The might just hit 2,700 in 12 months because of a largely ignored global recovery, Morgan Stanley strategist Mike Wilson said Friday on CNBC.
The economy is recovering, said Wilson, with Brexit and various European referendums being "distractions" from the core of the story: strong, GDP-driven sales growth that might be sustainable for several more quarters.
"The earnings story is still underappreciated," Wilson said on CNBC's "Halftime Report."
The secret to Morgan Stanley's bullishness is in an uptick in nominal GDP around the world, which is fueling strong earnings that will push the S&P higher, he said.
"The earnings story is still underappreciated," said Wilson. He calls it "the best sales growth we've had in five or six years," and it should be sustainable for several more quarters.

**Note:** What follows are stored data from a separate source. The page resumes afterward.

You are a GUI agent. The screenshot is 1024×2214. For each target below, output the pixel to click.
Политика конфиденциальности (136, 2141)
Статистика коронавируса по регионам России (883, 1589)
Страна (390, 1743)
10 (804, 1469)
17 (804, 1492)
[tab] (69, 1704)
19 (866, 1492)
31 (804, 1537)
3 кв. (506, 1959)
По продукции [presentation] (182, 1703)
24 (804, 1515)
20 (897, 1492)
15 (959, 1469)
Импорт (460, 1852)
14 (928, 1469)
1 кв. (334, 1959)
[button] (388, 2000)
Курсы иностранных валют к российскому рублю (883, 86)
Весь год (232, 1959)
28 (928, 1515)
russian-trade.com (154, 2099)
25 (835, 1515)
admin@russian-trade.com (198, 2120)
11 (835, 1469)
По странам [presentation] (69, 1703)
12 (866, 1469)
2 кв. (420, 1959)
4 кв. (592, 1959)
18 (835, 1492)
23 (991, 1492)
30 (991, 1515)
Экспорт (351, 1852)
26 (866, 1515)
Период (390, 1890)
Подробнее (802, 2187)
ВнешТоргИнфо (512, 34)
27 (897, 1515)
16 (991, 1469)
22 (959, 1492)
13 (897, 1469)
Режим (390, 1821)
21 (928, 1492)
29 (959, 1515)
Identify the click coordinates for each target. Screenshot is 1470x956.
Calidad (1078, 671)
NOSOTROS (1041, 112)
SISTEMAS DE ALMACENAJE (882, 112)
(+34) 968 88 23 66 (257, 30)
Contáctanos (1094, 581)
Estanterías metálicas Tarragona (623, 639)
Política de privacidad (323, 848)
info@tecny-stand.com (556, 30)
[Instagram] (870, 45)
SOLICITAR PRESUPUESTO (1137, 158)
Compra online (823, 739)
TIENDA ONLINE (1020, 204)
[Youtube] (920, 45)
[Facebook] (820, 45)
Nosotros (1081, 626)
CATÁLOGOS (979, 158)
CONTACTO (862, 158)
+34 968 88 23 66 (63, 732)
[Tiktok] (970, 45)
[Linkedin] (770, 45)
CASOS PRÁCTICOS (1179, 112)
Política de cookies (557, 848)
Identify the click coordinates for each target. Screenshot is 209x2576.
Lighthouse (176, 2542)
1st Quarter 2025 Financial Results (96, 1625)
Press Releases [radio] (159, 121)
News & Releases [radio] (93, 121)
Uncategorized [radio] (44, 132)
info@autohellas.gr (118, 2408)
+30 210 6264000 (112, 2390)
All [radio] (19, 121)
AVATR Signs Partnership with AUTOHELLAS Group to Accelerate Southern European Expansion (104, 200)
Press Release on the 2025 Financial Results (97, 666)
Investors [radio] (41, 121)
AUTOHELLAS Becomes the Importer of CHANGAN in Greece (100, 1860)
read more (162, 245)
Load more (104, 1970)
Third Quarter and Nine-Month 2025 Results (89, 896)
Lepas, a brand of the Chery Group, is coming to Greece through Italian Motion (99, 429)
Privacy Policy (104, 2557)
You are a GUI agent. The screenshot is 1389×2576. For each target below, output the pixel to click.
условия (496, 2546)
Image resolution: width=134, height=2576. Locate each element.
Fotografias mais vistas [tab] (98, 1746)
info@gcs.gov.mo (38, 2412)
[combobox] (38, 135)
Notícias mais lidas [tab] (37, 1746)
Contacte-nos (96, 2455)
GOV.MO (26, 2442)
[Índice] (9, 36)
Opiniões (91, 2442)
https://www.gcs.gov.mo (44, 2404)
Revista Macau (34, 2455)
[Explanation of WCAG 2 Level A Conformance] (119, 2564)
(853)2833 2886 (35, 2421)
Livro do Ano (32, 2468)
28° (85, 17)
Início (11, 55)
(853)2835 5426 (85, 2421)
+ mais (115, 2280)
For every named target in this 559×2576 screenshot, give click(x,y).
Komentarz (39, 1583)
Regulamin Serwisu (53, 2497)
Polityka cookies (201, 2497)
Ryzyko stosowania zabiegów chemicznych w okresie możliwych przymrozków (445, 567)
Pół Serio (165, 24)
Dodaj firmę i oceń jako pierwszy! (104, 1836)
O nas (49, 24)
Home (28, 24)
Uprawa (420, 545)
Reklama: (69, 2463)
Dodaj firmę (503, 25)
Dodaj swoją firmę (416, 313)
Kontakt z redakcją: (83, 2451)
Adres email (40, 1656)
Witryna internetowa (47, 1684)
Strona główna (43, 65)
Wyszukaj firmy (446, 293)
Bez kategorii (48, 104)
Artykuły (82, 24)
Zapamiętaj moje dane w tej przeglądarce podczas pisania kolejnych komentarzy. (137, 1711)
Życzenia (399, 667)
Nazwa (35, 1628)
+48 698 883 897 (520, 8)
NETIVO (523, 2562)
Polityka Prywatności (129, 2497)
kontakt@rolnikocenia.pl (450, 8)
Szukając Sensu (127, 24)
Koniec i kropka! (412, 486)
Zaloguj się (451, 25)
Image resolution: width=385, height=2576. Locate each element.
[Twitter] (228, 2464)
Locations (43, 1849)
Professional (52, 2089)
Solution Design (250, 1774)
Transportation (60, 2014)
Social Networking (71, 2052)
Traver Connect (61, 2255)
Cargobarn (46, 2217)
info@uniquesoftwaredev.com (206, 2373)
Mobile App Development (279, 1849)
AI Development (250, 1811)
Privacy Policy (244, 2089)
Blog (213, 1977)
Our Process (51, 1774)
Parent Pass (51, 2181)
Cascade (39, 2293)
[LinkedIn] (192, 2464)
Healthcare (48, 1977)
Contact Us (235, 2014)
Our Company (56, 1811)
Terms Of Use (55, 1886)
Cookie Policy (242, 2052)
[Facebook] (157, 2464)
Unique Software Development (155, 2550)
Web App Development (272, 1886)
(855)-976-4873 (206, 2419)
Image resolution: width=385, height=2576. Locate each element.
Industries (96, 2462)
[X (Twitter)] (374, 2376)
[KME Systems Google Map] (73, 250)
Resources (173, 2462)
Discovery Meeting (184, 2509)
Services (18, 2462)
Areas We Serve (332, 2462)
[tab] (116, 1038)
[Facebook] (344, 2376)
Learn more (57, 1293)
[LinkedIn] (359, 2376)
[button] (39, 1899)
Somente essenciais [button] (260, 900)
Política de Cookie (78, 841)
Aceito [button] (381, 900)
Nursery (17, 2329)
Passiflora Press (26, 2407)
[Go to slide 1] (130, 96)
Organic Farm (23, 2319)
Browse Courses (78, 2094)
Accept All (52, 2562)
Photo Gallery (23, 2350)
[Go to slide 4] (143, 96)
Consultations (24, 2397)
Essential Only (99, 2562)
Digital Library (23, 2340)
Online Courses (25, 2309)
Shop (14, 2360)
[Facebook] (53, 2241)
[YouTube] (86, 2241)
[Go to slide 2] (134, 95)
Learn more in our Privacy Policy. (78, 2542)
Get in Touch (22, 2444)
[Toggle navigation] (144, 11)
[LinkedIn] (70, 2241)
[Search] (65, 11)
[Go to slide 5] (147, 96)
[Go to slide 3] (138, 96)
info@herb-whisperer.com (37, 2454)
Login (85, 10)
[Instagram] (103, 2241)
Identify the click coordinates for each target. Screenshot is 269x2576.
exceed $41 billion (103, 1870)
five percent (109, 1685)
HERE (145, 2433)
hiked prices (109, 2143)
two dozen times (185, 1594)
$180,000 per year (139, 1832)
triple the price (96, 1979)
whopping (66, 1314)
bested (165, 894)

There were some missteps from Morgan Stanley, said Wilson, citing their overweight position on energy. However, "with [the current] pullback, they're right where they should be."
"We were concerned that energy stocks had shot ahead of what the actual revisions had been, said Wilson. "We jumped the gun."
However, Morgan Stanley's optimism hinges on whether the Trump administration can push through tax reform. "For 2017, I'm highly confident there's no tax benefit built in," said Wilson. This gives the Trump administration a three-month window to pass tax reform by the fall.
Tax reform is crucial to continued growth in the S&P, he said. "No doubt we need to see progress on tax by August or September to get the full move to 2,700," he said.
That would be a 13 percent gain from Friday afternoon.